Passage provided –
Key DTN concepts we're missing:
| Concept | DTN/BPv7 | Reticulum | QuicProChat |
|---|---|---|---|
| Custody transfer | Yes | No | No |
| Fragmentation at bundle layer | Yes | No | Yes (LoRa transport) |
| Convergence layer adapters | Formal spec | Interfaces | MeshTransport trait |
| Routing protocols | CGR, EPIDEMIC | Announce-based | Announce-based |
| Priority scheduling | Yes | No | No |
Proposed Improvements
- Priority levels in MeshEnvelope (emergency > data > announce)
- Custody transfer option — intermediate node takes responsibility
- Better congestion control — backpressure signals in announce
Action Items
- Add priority field to MeshEnvelope
- Research custody transfer — is it worth the complexity?
- Implement priority queue in MeshStore and DutyCycleTracker
Gap 4: Battery/Duty-Cycle Optimization
The Problem
Briar drains 4x battery due to constant BT scanning. We claim to be better but haven't proven it.
Current state:
- DutyCycleTracker enforces EU868 1% limit
- Announce interval is configurable (default 10 min)
- No adaptive power management
Proposed Improvements
- Adaptive announce interval — more frequent when activity, less when idle
- Listen-before-talk — don't TX if channel is busy (LoRa CAD)

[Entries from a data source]

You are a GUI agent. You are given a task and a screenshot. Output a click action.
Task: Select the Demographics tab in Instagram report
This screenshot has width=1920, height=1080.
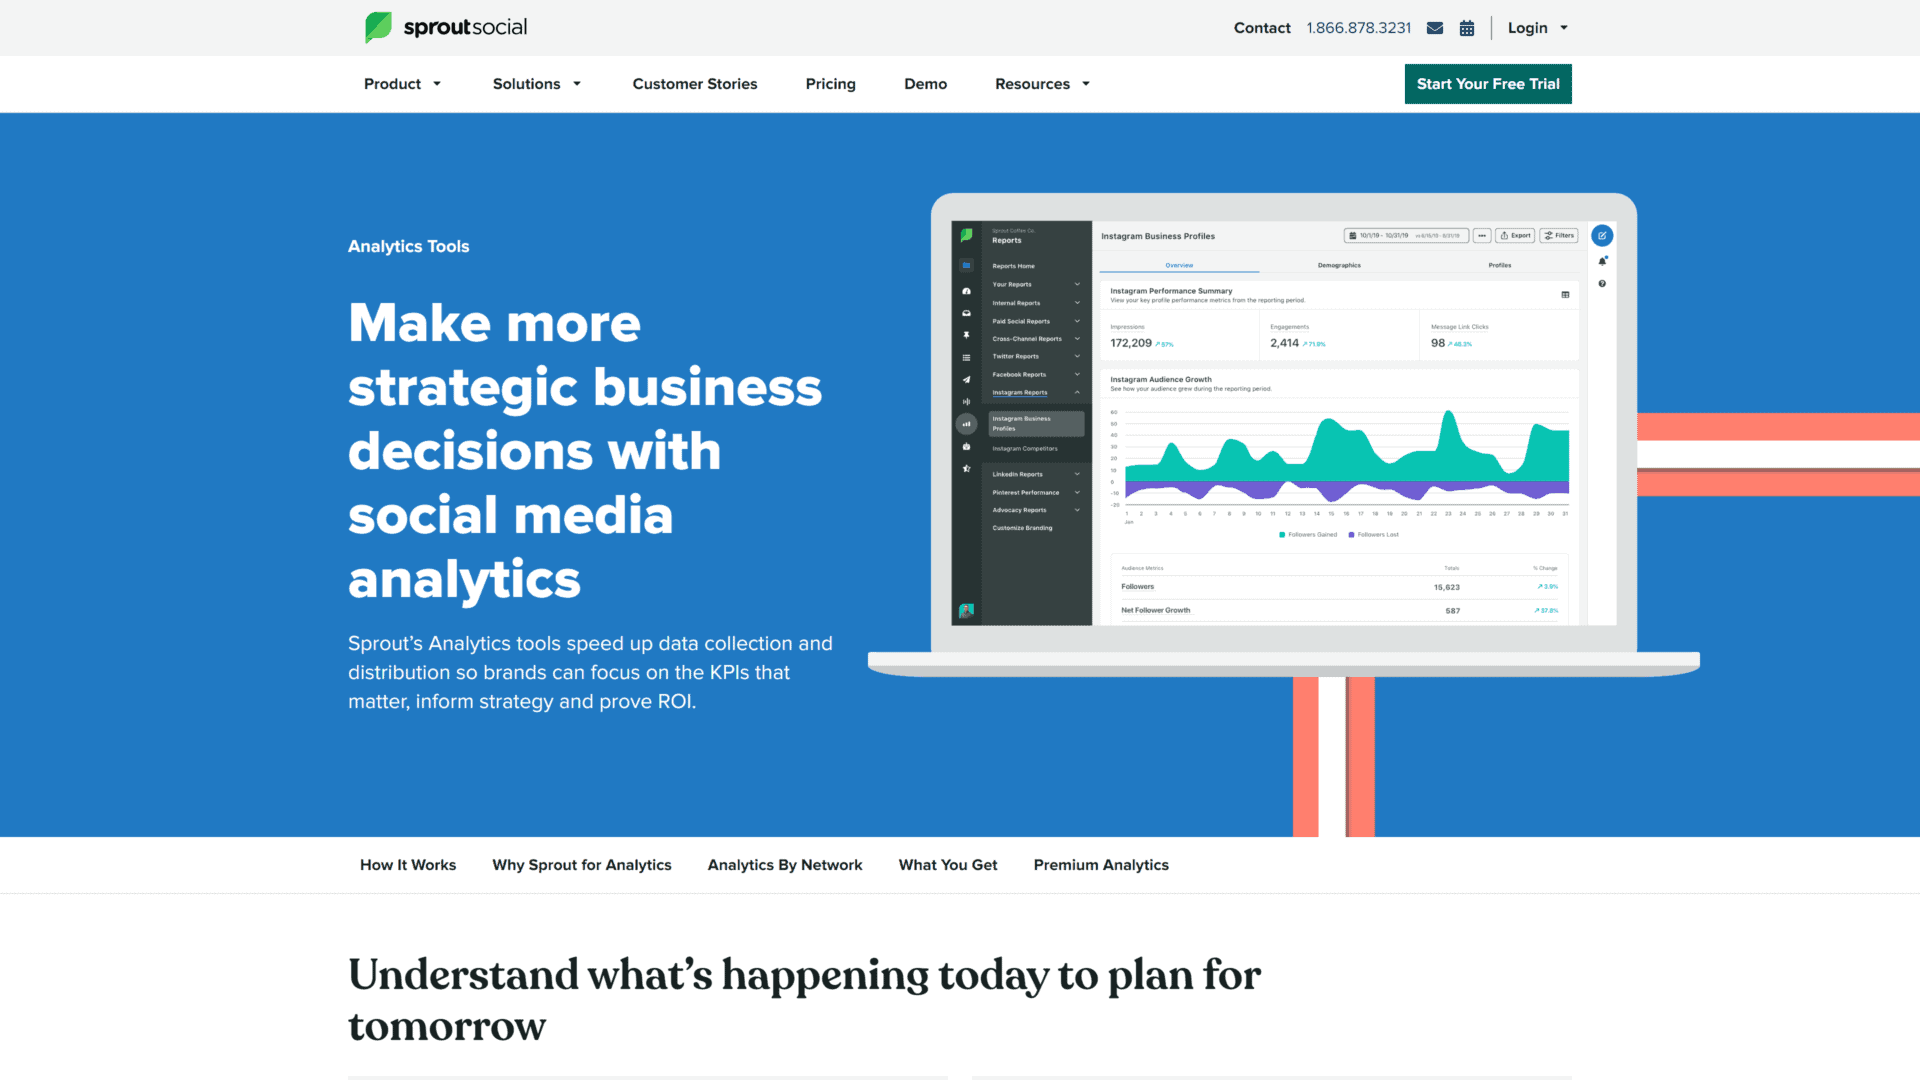[1336, 266]
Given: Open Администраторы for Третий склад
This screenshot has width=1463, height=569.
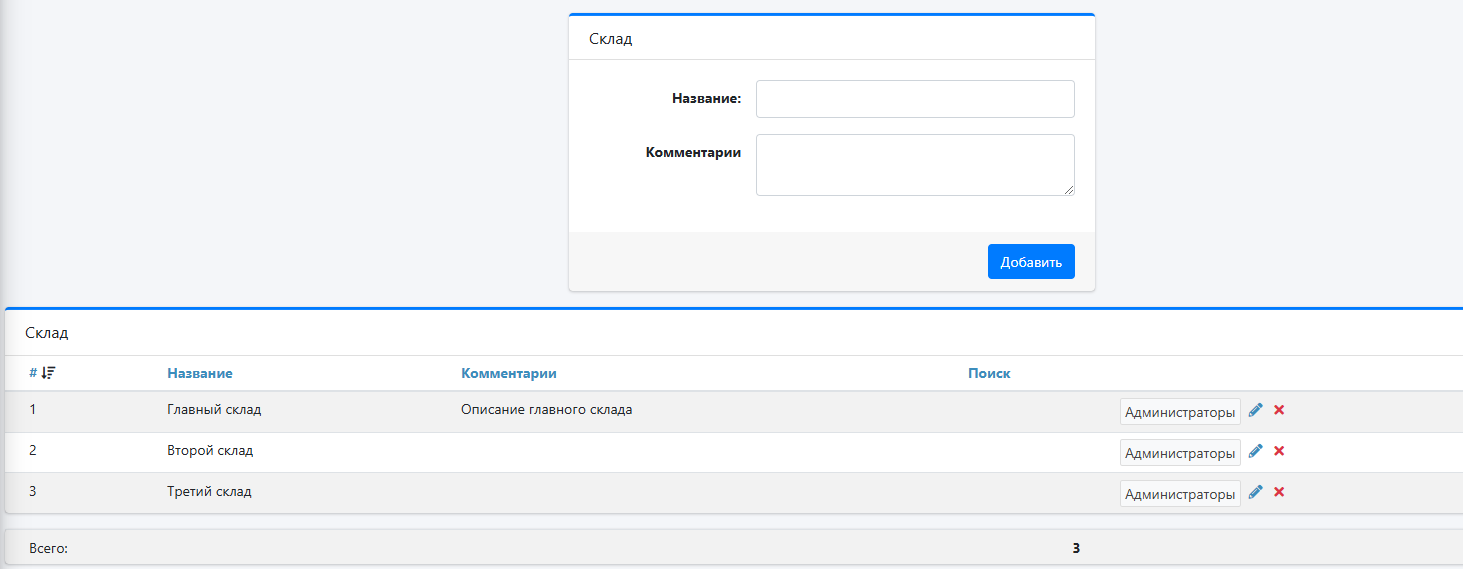Looking at the screenshot, I should click(x=1180, y=494).
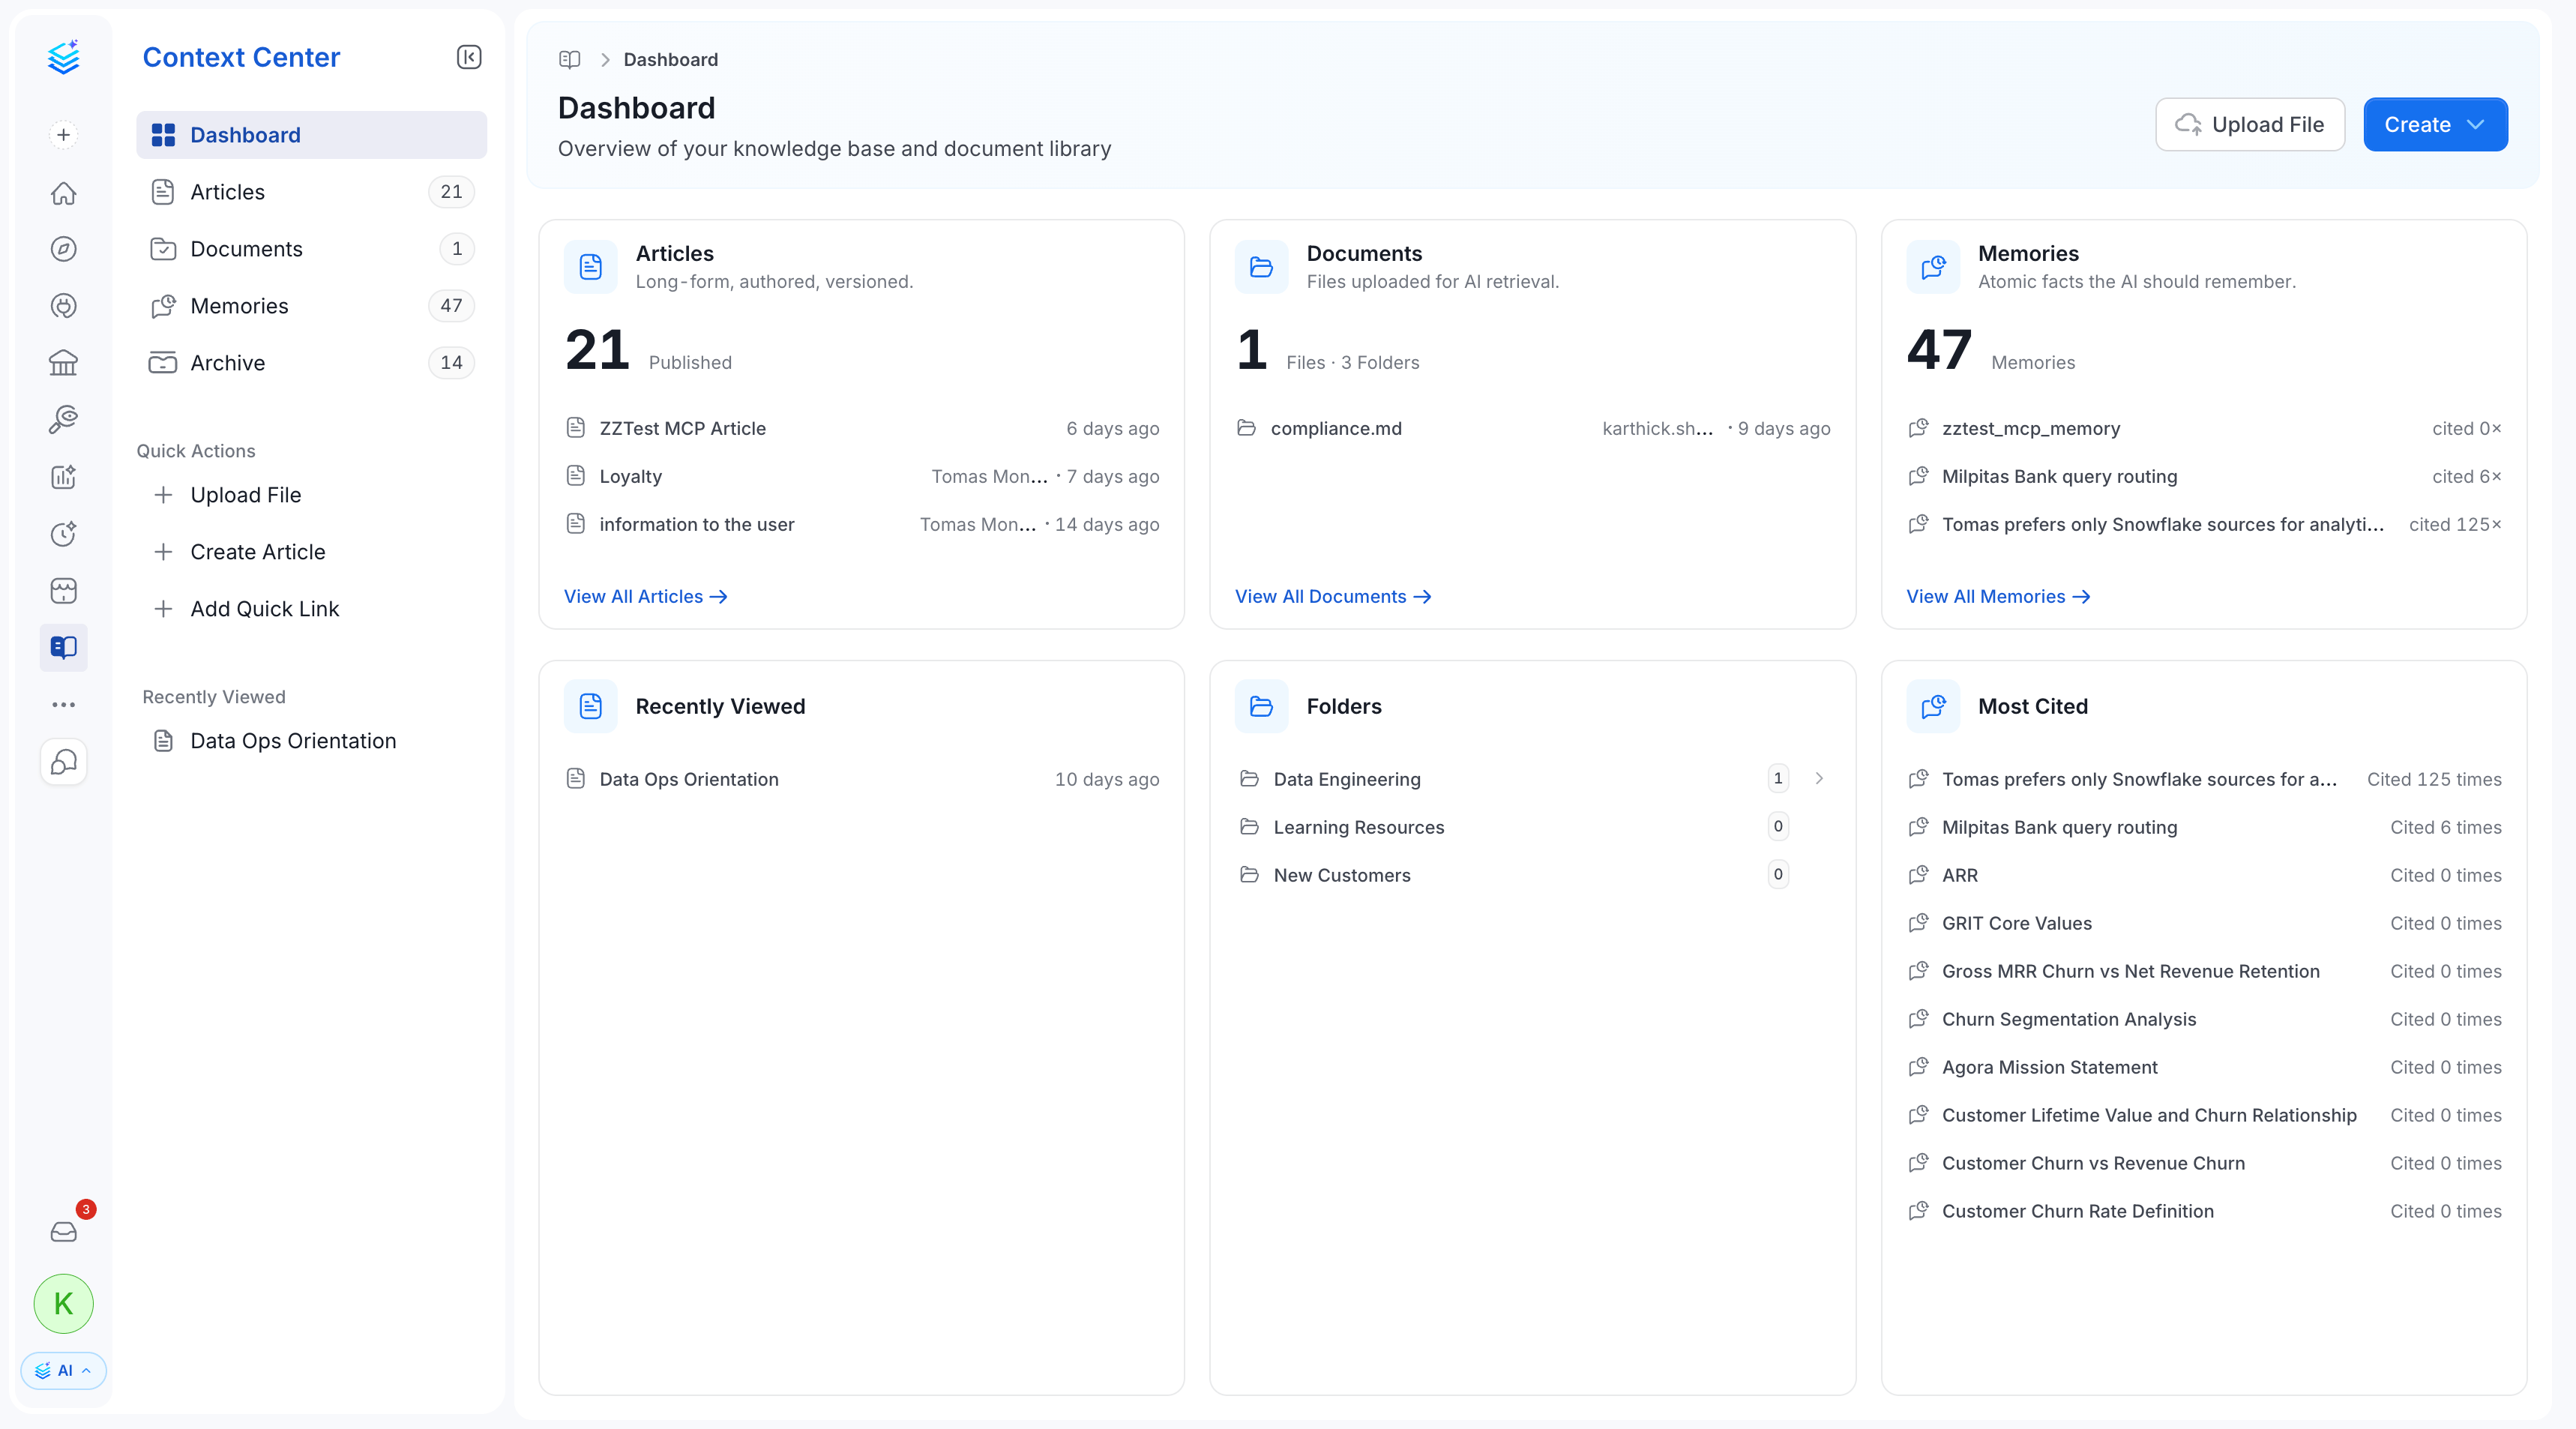Open the home icon in left rail
The height and width of the screenshot is (1429, 2576).
(x=63, y=193)
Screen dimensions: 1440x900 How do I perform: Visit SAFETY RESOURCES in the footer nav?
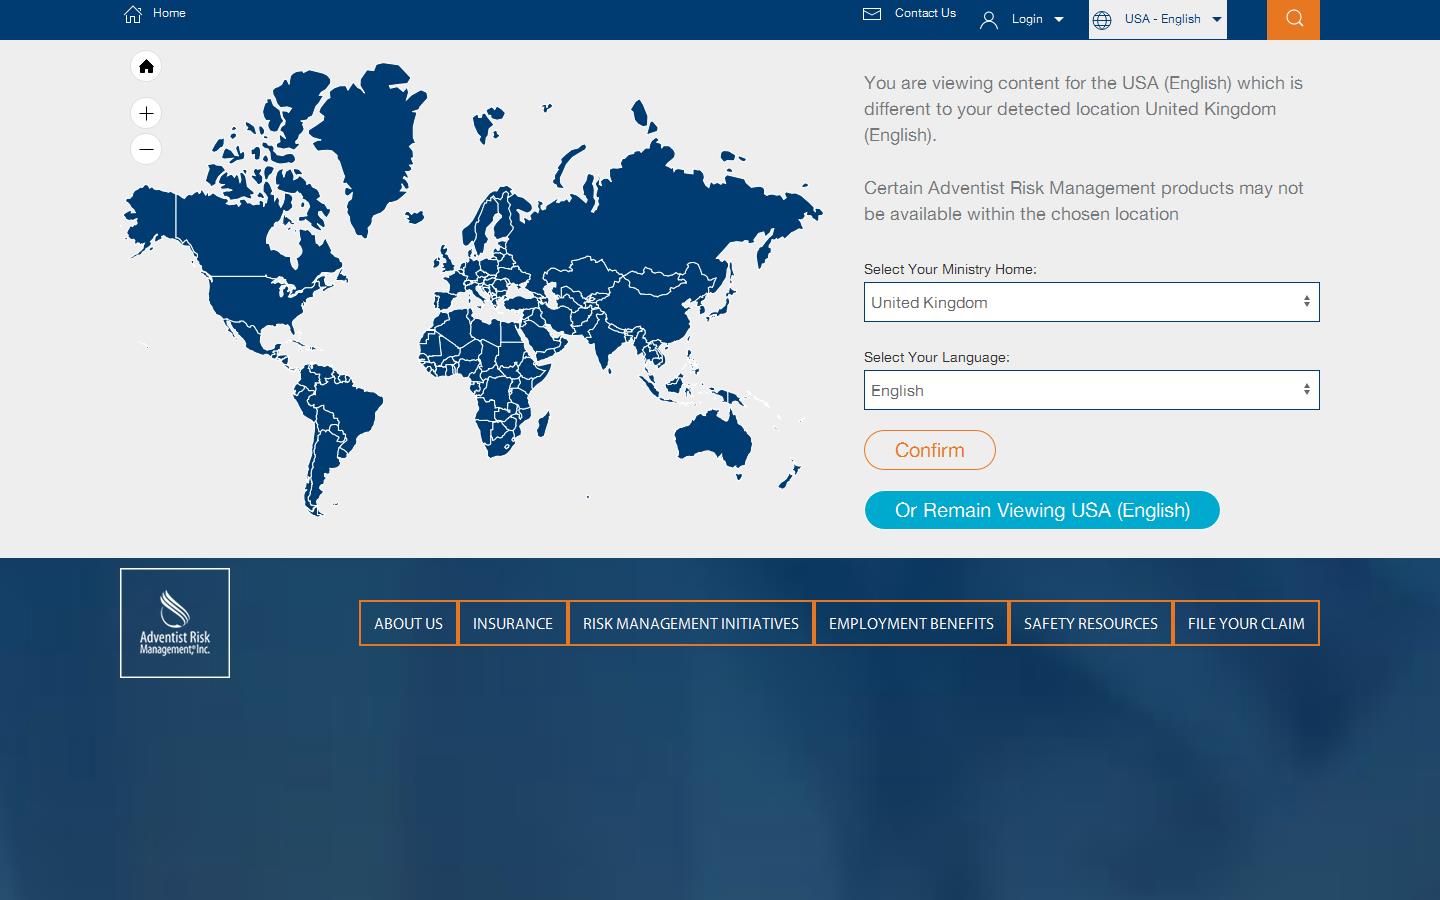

Task list –
1. Rewrite the entries from the data source as a numbered list, skipping blank lines and leaving out the pictures.
2. Extend the mesh networking notes, picking up right after their last line.
The entries have no connection to the mesh networking notes.

Written responses –
1.
1. You are a GUI agent. You are given a task and a screenshot. Output a click action.
2. Task: Select the Demographics tab in Instagram report
3. This screenshot has width=1920, height=1080.
4. [1336, 266]
5. Given: Open Администраторы for Третий склад
6. This screenshot has width=1463, height=569.
7. Looking at the screenshot, I should click(x=1180, y=494).
8. Open the home icon in left rail
9. The height and width of the screenshot is (1429, 2576).
10. (x=63, y=193)
11. Screen dimensions: 1440x900 How do I perform: Visit SAFETY RESOURCES in the footer nav?

2.
- Scheduled wake windows — coordinate with peers for efficient sync
- Power profiles — "always-on", "hourly-sync", "manual-only"
Action Items
- Implement CAD (Channel Activity Detection) in LoRaTransport
- Add power profile config to P2pNode
- Measure actual power consumption with real hardware
Gap 5: Real-World Testing
The Problem
All our mesh code runs against mocks. We claim LoRa support but haven't tested with real radios.
Testing Plan
| Test | Hardware | Status |
|---|---|---|
| LoRa point-to-point | 2x SX1262 dev boards | Not started |
| LoRa multi-hop | 3x SX1262, different rooms | Not started |
| Mixed transport | LoRa + WiFi relay | Not started |
| Outdoor range test | LoRa, line-of-sight 1km | Not started |
| Duty cycle compliance | SDR spectrum analyzer | Not started |
Action Items
- Procure hardware — 3x Heltec LoRa32 or similar
- Implement UART LoRaTransport for real modems
- Create test harness for automated multi-node testing
- Document actual performance numbers
Gap 6: Comparison Claims Need Verification
The Problem
Our positioning doc claims superiority over Meshtastic/Reticulum/Briar, but:
- We haven't measured our actual overhead vs. theirs
- We haven't tested interop scenarios
- We haven't run security analysis against their threat models
Verification Plan
| Claim | How to Verify |
|---|---|
| "MLS is better than shared-key AES" | Threat model comparison doc |
| "Multi-hop works" | Integration test with 5+ nodes |
| "LoRa-ready" | Actual LoRa hardware test |
| "Post-quantum protects groups" | Verify hybrid KEM in MLS path |
| "Relay nodes can't read content" | Formal verification of E2E path |
Action Items
- Create benchmark suite comparing message sizes
- Write threat model comparison doc (Meshtastic CVEs, Reticulum link-level)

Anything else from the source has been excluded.